Peça escrita por Antoinette Nwandu e filmada por Spike Lee é um drama que discute questões raciais de forma expressiva e memorável.
Em janeiro de 1953, o Théâtre de Babylone, na França, realizou a primeira encenação da peça teatral “Esperando Godot”, escrita por Samuel Beckett. Considerada uma das peças mais importantes do século XX, ela conta a história de Vladimir e Estragon, dois indigentes que, na beira de uma estrada deserta, esperam a chegada de um ser chamado Godot. Mais de 60 anos depois, a dramaturga americana Antoinette Nwandu se inspira no clássico francês para escrever a peça “Pass Over”. Apesar de manter a estrutura original da peça de Beckett (dois amigos que esperam algo em um longo período de tempo, no mesmo cenário), Nwandu se aproveita dessa estrutura para falar sobre racismo e o contínuo sentimento de medo que a população negra sente. Assim, não é de se causar estranhamento quando o diretor Spike Lee, conhecido por abordar tais assuntos, se interessa pelo projeto e decide, em parceria com a Amazon Prime Video, filmar a peça teatral e lançá-la na plataforma digital.
Além de mudar a temática original, Nwandu também transforma Vladimir e Estragon em Moses (Jon Michael Hill) e Kitch (Julian Parker), dois amigos negros e sem-teto que vivem em uma rua na periferia de Chicago. Eles são engraçados, carismáticos e cativantes. Mas, mesmo que sempre fazendo piadas e de bom humor, os dois vivem em um estado de alerta constante, apavorados pela possibilidade de serem abordados pela polícia, a quem eles chamam de “anjos da morte”. Ao passo que, Vladimir e Estragon, no texto original, esperavam por um ser chamado Godot, na versão de Nwandu, Moses e Kitch esperam pelo momento em que conseguirão alcançar a “terra prometida”, um lugar onde não teriam que viver amedrontados, onde eles poderiam ser livres.

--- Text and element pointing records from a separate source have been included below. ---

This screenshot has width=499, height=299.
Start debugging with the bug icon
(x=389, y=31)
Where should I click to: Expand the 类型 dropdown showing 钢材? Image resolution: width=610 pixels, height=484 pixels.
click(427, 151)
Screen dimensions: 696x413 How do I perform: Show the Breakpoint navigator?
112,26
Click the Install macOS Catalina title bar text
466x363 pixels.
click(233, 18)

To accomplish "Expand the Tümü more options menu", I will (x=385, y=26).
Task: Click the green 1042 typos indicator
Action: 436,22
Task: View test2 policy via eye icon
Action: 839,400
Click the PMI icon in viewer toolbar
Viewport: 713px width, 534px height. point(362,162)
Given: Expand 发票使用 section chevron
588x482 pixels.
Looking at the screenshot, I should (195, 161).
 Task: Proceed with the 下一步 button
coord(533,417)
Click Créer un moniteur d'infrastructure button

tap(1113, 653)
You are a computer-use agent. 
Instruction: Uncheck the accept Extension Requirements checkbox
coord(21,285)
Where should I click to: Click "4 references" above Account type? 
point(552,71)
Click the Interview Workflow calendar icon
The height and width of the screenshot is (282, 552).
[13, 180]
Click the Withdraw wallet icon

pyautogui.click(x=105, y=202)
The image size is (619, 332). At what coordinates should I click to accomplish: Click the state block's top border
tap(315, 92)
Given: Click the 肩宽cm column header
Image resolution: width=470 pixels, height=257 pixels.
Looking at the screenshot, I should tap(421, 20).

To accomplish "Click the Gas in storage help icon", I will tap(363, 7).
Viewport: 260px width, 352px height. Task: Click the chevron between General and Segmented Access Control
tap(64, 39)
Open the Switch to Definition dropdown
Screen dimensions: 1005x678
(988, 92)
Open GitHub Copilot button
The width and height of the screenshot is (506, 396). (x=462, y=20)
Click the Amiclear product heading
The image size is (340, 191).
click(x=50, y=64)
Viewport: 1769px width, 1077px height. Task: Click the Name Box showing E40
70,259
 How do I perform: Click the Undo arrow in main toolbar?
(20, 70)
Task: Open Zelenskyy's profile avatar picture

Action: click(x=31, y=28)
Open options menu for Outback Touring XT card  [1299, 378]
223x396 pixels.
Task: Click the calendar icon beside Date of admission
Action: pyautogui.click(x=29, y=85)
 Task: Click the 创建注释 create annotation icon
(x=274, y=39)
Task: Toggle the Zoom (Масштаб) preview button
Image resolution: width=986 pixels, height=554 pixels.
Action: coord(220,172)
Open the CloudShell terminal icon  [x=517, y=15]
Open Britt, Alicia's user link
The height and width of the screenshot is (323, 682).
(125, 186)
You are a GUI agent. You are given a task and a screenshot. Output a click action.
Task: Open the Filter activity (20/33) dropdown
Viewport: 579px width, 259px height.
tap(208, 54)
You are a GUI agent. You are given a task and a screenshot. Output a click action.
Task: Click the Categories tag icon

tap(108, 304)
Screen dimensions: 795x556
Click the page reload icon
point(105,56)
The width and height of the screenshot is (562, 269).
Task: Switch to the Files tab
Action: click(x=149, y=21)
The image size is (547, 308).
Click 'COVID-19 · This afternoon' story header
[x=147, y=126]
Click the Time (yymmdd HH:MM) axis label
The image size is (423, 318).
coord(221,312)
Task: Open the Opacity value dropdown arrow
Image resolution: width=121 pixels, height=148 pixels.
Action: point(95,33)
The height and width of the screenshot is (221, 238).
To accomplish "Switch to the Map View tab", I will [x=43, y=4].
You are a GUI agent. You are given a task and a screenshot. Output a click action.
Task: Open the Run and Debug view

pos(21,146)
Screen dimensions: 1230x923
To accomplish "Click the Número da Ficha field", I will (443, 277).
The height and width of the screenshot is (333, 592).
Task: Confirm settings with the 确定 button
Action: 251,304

Enquanto aguardam a oportunidade de atravessarem para essa “terra prometida”, Moses e Kitch matam tempo na esquina da rua 64 com a avenida Martin Luther King. Eles brincam, riem de suas piadas internas e falam sobre suas esperanças e sonhos, mas também demonstram ser extremamente vulneráveis, marcados pela dor de perder as pessoas que amam e pelo medo de, por causa da cor de sua pele, terem o mesmo destino. Essa dualidade presente nos personagens, essa mistura de alegria e melancolia em suas personalidades, é reforçada pelas performances impetuosas de Jon Michael Hill e Julian Parker. Eles conseguem oscilar entre diferentes emoções em um piscar de olhos, preenchendo o pequeno espaço que ocupam com uma energia impressionante. Uma energia que é sentida ainda mais quando os dois entregam cada uma de suas falas com precisão e eloquência, especialmente nos momentos de tensão e padecimento.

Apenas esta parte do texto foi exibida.